His researchers also factor in the presence of, and potential earthquake impact on, roads, bridges, and electricity, gas and water supplies.

“When we assess hazards we also include all secondary effects – not only the seismic impact, but also landslides, water levels. Our system also connects with building codes, environmental protection issues, and so on,” he said.

The Georisk team is multidisciplinary. Dr. Babayan is a mathematician specialized in modelling, while his staff includes geophysicists and experts in seismic technologies, among others.

The company is part of a consortium that also involves the Institute of Geology of Armenia’s Academy of Sciences, the National Association of Seismologists, in cooperation with the country’s National Platform for Disaster Risk Reduction.

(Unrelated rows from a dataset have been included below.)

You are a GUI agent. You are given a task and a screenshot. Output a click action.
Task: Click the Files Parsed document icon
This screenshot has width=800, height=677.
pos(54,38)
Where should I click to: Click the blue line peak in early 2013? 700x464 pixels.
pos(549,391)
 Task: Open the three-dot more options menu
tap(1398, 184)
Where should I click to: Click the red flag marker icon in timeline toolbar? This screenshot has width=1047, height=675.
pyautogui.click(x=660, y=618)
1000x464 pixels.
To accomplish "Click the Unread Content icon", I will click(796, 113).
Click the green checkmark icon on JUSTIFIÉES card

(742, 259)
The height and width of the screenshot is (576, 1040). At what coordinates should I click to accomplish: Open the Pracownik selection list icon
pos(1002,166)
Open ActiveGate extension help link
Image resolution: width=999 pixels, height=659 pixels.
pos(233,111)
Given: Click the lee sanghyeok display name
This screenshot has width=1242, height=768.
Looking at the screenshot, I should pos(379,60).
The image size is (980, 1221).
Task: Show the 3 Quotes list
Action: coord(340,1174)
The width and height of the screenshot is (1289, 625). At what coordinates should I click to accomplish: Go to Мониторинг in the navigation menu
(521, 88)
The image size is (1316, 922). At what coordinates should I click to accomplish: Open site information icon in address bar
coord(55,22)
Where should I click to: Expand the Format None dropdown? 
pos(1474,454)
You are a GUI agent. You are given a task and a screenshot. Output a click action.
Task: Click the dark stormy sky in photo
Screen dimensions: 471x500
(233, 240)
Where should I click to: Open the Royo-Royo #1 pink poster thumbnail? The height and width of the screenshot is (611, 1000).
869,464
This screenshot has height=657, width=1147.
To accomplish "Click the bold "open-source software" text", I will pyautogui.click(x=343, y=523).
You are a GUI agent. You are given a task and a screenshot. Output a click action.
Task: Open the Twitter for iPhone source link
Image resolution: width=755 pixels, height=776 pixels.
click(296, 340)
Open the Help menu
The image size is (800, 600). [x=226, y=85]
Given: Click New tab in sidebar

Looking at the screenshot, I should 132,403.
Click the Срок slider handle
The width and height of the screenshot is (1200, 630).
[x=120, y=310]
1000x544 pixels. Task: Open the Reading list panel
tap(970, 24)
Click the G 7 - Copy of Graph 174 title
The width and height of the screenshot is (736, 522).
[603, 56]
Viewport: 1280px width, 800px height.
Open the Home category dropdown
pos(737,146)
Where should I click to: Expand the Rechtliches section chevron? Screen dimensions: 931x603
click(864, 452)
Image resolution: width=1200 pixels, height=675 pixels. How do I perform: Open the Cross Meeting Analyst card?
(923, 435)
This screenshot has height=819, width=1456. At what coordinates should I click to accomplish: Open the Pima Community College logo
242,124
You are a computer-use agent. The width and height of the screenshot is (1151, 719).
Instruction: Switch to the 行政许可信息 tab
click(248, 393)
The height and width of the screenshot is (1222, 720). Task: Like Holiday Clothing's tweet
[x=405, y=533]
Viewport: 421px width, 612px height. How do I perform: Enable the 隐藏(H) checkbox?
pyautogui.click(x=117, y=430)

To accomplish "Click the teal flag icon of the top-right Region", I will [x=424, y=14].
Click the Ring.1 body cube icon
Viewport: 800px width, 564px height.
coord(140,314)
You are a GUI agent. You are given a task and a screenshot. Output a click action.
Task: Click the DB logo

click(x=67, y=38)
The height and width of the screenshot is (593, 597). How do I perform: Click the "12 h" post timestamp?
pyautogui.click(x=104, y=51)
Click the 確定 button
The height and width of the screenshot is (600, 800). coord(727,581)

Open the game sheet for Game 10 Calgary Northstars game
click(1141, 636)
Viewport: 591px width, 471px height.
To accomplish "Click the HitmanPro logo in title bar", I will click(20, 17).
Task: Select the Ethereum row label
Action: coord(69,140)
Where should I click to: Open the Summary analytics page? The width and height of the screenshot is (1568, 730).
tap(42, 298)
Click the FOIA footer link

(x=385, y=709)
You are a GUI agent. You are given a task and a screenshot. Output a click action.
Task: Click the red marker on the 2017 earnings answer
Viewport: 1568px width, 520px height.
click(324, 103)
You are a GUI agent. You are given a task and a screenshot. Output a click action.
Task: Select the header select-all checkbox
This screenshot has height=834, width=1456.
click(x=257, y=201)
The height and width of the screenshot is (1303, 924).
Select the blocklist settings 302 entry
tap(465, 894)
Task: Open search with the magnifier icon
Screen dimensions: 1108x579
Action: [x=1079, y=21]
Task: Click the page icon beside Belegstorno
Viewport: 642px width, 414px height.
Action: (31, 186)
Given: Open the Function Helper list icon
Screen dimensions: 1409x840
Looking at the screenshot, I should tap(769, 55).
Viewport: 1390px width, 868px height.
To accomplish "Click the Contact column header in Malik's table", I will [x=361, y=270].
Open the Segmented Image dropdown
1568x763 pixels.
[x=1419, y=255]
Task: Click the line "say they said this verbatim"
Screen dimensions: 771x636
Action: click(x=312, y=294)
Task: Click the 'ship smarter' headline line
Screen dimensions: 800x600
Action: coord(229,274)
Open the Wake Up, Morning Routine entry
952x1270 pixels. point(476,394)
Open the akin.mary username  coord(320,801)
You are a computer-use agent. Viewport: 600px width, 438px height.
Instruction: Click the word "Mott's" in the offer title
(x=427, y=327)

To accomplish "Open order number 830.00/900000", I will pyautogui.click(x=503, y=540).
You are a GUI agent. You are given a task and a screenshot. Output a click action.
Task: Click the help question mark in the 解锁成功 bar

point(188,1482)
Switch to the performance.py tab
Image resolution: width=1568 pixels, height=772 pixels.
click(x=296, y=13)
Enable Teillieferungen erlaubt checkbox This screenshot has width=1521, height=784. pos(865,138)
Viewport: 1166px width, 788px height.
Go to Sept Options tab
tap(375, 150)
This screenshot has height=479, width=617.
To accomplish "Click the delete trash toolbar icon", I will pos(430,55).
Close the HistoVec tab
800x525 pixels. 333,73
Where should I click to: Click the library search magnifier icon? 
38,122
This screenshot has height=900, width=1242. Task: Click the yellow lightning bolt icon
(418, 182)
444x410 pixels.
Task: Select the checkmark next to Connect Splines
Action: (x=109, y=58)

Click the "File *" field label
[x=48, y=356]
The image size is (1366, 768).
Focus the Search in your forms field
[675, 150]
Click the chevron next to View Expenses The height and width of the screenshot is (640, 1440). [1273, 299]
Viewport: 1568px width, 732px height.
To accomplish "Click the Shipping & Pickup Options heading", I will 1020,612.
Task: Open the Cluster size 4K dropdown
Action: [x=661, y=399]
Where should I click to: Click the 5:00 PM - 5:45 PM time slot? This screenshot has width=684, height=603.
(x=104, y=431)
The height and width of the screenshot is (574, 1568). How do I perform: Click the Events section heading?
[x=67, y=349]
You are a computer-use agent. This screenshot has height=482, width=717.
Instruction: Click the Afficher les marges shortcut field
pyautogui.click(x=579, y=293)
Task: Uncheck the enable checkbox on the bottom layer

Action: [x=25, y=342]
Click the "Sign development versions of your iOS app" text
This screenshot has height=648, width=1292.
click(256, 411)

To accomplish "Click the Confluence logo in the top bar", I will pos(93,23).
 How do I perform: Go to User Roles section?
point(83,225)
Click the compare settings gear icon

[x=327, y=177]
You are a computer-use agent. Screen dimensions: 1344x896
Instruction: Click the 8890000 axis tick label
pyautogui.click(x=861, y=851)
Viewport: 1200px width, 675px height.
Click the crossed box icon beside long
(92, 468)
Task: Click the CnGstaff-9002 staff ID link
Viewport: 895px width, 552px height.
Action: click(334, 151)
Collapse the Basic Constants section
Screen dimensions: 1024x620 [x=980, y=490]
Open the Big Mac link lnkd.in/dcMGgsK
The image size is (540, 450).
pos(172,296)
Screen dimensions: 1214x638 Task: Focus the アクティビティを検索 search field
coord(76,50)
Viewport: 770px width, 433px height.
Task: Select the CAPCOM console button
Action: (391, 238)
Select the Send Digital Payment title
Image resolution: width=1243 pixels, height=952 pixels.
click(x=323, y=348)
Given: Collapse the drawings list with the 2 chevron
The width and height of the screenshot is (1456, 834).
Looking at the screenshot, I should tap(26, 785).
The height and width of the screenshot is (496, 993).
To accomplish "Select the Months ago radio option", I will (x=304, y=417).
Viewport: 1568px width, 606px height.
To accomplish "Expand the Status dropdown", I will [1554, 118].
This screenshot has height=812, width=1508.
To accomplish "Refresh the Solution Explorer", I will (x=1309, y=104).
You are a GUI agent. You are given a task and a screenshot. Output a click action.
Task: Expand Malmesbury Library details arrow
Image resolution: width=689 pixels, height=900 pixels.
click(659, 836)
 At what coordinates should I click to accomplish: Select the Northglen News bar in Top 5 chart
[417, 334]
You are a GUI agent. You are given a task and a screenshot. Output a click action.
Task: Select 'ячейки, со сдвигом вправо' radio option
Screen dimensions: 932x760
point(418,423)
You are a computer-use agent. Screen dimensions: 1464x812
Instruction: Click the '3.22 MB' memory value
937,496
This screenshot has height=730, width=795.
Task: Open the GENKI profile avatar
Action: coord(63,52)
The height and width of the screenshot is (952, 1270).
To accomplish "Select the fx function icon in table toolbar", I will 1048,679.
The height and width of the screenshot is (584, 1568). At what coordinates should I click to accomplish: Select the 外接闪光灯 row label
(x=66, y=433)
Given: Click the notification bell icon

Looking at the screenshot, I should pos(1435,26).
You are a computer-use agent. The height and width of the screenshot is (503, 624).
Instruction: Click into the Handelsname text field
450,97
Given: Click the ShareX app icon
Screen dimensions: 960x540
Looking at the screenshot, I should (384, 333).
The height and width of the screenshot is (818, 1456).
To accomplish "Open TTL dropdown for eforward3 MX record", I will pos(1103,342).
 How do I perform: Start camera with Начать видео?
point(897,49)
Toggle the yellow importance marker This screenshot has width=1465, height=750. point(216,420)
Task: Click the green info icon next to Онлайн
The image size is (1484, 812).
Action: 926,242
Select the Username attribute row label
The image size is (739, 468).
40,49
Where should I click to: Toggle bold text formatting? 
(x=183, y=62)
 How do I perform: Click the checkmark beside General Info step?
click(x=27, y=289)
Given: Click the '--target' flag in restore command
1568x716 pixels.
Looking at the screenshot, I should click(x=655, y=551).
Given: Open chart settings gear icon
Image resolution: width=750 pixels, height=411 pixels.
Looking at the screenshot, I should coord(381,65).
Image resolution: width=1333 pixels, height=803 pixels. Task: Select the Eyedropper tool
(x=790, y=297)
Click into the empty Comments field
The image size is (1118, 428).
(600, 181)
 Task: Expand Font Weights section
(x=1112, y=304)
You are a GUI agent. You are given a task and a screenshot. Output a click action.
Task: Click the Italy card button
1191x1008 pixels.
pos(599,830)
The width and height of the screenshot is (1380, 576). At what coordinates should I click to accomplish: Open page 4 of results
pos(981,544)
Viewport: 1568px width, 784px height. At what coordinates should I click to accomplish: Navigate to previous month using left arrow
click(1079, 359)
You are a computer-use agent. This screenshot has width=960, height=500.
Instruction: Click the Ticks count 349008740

Georisk’s research is also supported by the UN Development Programme (UNDP), and is made available to those who need it.

“It’s open data. If people ask for it, it’s free,” said Mr. Armen Chilingaryan, UNDP’s Disaster Risk Reduction Programme Coordinator.

“The results can be used for, first of all, urban resilience planning, because the authorities will understand what are the main risk areas. Based on this scenario they can also prepare response and population protection plans, and develop these capacities,” he added.

In addition to working with the authorities, the researchers are also aiming to involve the private sector, such as insurance firms, banks and mining companies.

“They are ready to invest in mitigation activities,” said Mr. Chilingaryan. “The private sector is becoming more and more interested, and in the future they can become the main partner for risk-informed development.”